A Bari la pasticceria ‘da Riccardo’, il caffè di Carbonara, compie 100 anni. Per l’occasione la famiglia Acquaviva, da sempre proprietaria dell’attività, “invita tutta la comunità sabato 18 maggio, alle ore 10.30, in piazza Umberto I per festeggiare il grande traguardo in compagnia dei protagonisti di questo percorso”. L’evento sarà presentato da Nick Difino, autore e conduttore televisivo, esperto del mondo food. Per l’occasione i pasticceri hanno elaborato anche una versione speciale del loro dolce tradizionale: il profittérol dei 100 anni.
Quella della pasticceria, nota anche come ‘dei fratelli Acquaviva’ è una storia fatta di persone: l’attività nacque nel 1924 come latteria grazie ai coniugi Antonio Acquaviva e Nicoletta Guglielmi, andriesi trasferitisi a Carbonara. Antonio e Nicoletta ebbero sette figli e nel corso del tempo trasformarono la latteria in una gelateria/caffè che durante la Seconda guerra mondiale accolse non solo i cittadini di Carbonara, ma anche tutti gli stranieri di passaggio a causa della guerra.
Lì i coniugi Acquaviva offrirono per primi l’esperienza ai tavoli, ricreando quell’atmosfera un po’ bohémien che nelle grandi città già si respirava da tempo. Così, per tutti quelli stranieri, soldati e non, il bar non era solo un luogo di rifugio ma anche un posto dove sentirsi a casa. I ricordi e gli aneddoti riguardano tutti, dagli anglo-americani ai persiani loro alleati. Un locale in cui le barriere linguistiche e culturali venivano abbattute e si ritrovava la gioia nella semplicità di un caffè condiviso.
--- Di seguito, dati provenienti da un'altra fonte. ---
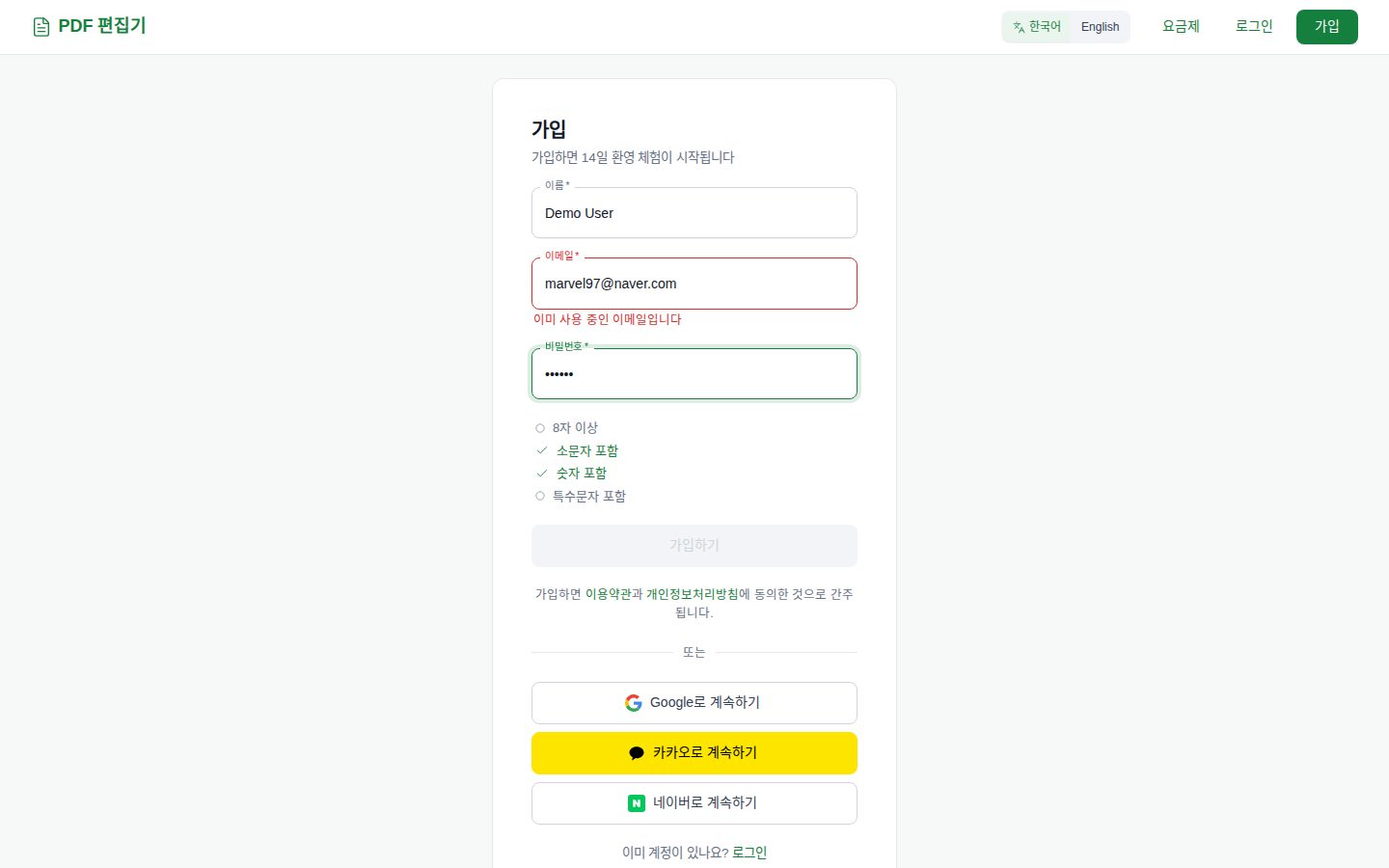Open the 요금제 pricing page
Image resolution: width=1389 pixels, height=868 pixels.
coord(1181,27)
E così da lì sono passati proprio tutti, esponenti politici di primo piano della Prima Repubblica come Aldo Moro e Bettino Craxi, cittadini e turisti, diventando un luogo di incontro e punto di riferimento per più generazioni.
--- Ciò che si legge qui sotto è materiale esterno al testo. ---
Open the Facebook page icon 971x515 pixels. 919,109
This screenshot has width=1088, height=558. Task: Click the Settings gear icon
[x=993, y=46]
La pasticceria oggi porta il nome di Riccardo Acquaviva, che cominciò a lavorare nell’attività all’età di 17 anni, dopo la morte prematura del padre, e ne raccolse il testimone assieme a suoi fratelli Vincenzo e Michelina, sotto la guida della nonna Nicoletta. E fu il più piccolo dei tre fratelli, Vincenzo, che aveva intrapreso gli studi alberghieri, ad aggiungere il servizio di pasticceria, negli anni Settanta. In questo secolo di vita fondamentale è stato il contributo delle donne della famiglia, che si sono spese in diversi ruoli e hanno dato il loro massimo contributo per portare la pasticceria fino al traguardo delle cento candeline. Tra loro c’è Michelina Acquaviva, oggi 87enne, anche lei entrata nell’attività giovanissima, all’età di 16 anni, diventata la pasticcera ufficiale a 25 anni.
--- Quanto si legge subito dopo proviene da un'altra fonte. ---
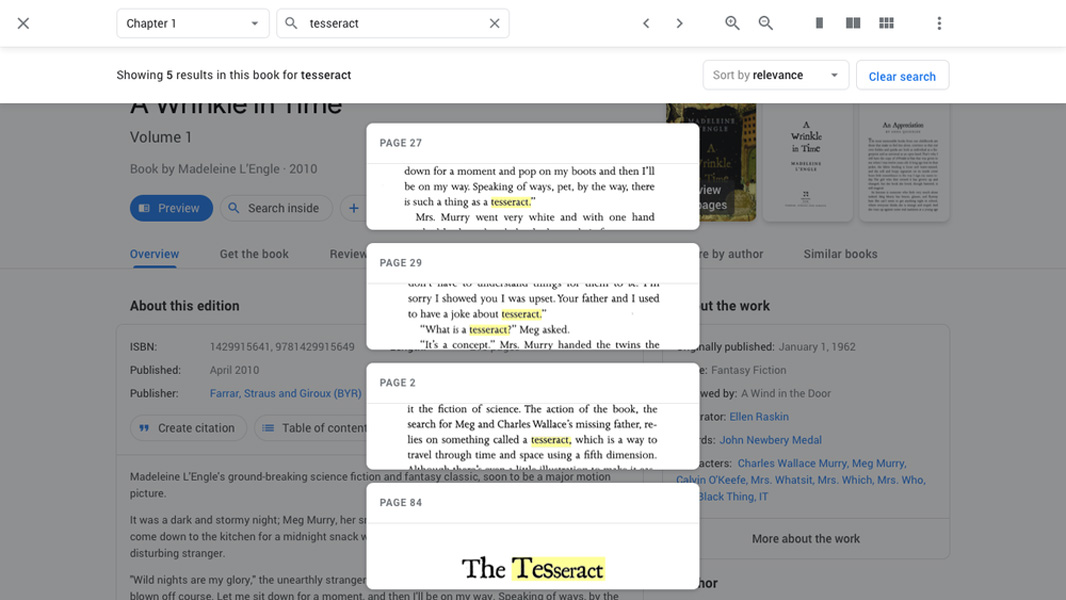Switch to the Similar books tab
The height and width of the screenshot is (600, 1066).
(840, 254)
Oggi sono figli di Riccardo – uno si chiama Nicola e l’altro Antonio, proprio come il primo titolare – a conservare la titolarità dell’attività e far in modo che la storia continui. A gestire in prima linea la pasticceria c’è una donna, Mariangela Bruni, assieme a un team giovane di 8 dipendenti, tra cui il pasticcere Giovanni Papapicchio, da 30 anni in pasticceria, arrivato ai forni all’età di 16 anni. Nella pasticceria ‘da Riccardo’ si porta avanti la tradizione lunga 100 anni. Sono assolutamente da assaggiare, oltre al profittérol nella versione al cioccolato e caffè e in quella al limone e panna, le storiche veneziane imbevute di liquore allo Strega, bigné, le tette delle monache e i richiestissimi cigni alla crema di caffè o cioccolato.